TASK DESCRIPTION - Retype the entries word for word, leaving nothing out.

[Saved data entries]
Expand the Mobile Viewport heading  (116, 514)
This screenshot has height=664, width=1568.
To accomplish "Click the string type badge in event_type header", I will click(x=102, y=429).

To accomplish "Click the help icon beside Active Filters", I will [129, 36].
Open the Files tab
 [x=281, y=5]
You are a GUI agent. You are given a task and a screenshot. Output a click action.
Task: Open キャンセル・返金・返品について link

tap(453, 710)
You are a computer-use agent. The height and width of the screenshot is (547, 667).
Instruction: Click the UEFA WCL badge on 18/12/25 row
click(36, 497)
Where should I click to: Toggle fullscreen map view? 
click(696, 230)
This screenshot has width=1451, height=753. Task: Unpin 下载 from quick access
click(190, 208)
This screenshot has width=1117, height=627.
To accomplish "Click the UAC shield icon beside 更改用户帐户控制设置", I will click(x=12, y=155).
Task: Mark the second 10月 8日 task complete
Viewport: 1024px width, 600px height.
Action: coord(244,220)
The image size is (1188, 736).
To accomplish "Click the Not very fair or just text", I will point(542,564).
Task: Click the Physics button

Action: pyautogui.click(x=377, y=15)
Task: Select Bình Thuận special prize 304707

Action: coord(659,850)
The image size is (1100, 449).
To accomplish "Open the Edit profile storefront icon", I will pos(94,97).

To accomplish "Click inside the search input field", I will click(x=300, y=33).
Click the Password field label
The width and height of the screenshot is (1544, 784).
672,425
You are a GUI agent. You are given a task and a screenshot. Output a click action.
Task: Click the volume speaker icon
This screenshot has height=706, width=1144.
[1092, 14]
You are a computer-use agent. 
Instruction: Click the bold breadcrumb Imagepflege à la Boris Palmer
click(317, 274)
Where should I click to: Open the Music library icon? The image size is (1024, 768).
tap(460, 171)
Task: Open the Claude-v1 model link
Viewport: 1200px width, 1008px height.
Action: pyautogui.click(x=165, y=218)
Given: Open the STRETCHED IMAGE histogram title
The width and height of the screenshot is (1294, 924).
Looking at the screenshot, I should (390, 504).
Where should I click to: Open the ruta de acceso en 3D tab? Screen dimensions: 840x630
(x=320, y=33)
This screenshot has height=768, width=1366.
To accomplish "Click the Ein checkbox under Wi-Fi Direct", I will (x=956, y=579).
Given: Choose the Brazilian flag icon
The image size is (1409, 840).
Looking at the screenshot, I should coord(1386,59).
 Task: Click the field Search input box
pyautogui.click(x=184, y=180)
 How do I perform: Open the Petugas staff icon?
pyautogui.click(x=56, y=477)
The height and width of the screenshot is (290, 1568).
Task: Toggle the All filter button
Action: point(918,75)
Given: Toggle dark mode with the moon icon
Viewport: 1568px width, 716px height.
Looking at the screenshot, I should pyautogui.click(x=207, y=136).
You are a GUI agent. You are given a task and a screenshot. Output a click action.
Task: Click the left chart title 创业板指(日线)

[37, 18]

RESPONSE TO THE TASK -
Expand the Mobile Viewport heading  (116, 514)
This screenshot has height=664, width=1568.
To accomplish "Click the string type badge in event_type header", I will click(x=102, y=429).

To accomplish "Click the help icon beside Active Filters", I will [129, 36].
Open the Files tab
 [x=281, y=5]
You are a GUI agent. You are given a task and a screenshot. Output a click action.
Task: Open キャンセル・返金・返品について link

tap(453, 710)
You are a computer-use agent. The height and width of the screenshot is (547, 667).
Instruction: Click the UEFA WCL badge on 18/12/25 row
click(36, 497)
Where should I click to: Toggle fullscreen map view? 
click(696, 230)
This screenshot has width=1451, height=753. Task: Unpin 下载 from quick access
click(190, 208)
This screenshot has width=1117, height=627.
To accomplish "Click the UAC shield icon beside 更改用户帐户控制设置", I will click(x=12, y=155).
Task: Mark the second 10月 8日 task complete
Viewport: 1024px width, 600px height.
Action: coord(244,220)
The image size is (1188, 736).
To accomplish "Click the Not very fair or just text", I will point(542,564).
Task: Click the Physics button

Action: pyautogui.click(x=377, y=15)
Task: Select Bình Thuận special prize 304707

Action: coord(659,850)
The image size is (1100, 449).
To accomplish "Open the Edit profile storefront icon", I will pos(94,97).

To accomplish "Click inside the search input field", I will click(x=300, y=33).
Click the Password field label
The width and height of the screenshot is (1544, 784).
672,425
You are a GUI agent. You are given a task and a screenshot. Output a click action.
Task: Click the volume speaker icon
This screenshot has height=706, width=1144.
[1092, 14]
You are a computer-use agent. 
Instruction: Click the bold breadcrumb Imagepflege à la Boris Palmer
click(317, 274)
Where should I click to: Open the Music library icon? The image size is (1024, 768).
tap(460, 171)
Task: Open the Claude-v1 model link
Viewport: 1200px width, 1008px height.
Action: pyautogui.click(x=165, y=218)
Given: Open the STRETCHED IMAGE histogram title
The width and height of the screenshot is (1294, 924).
Looking at the screenshot, I should (390, 504).
Where should I click to: Open the ruta de acceso en 3D tab? Screen dimensions: 840x630
(x=320, y=33)
This screenshot has height=768, width=1366.
To accomplish "Click the Ein checkbox under Wi-Fi Direct", I will (x=956, y=579).
Given: Choose the Brazilian flag icon
The image size is (1409, 840).
Looking at the screenshot, I should coord(1386,59).
 Task: Click the field Search input box
pyautogui.click(x=184, y=180)
 How do I perform: Open the Petugas staff icon?
pyautogui.click(x=56, y=477)
The height and width of the screenshot is (290, 1568).
Task: Toggle the All filter button
Action: point(918,75)
Given: Toggle dark mode with the moon icon
Viewport: 1568px width, 716px height.
Looking at the screenshot, I should pyautogui.click(x=207, y=136).
You are a GUI agent. You are given a task and a screenshot. Output a click action.
Task: Click the left chart title 创业板指(日线)

[37, 18]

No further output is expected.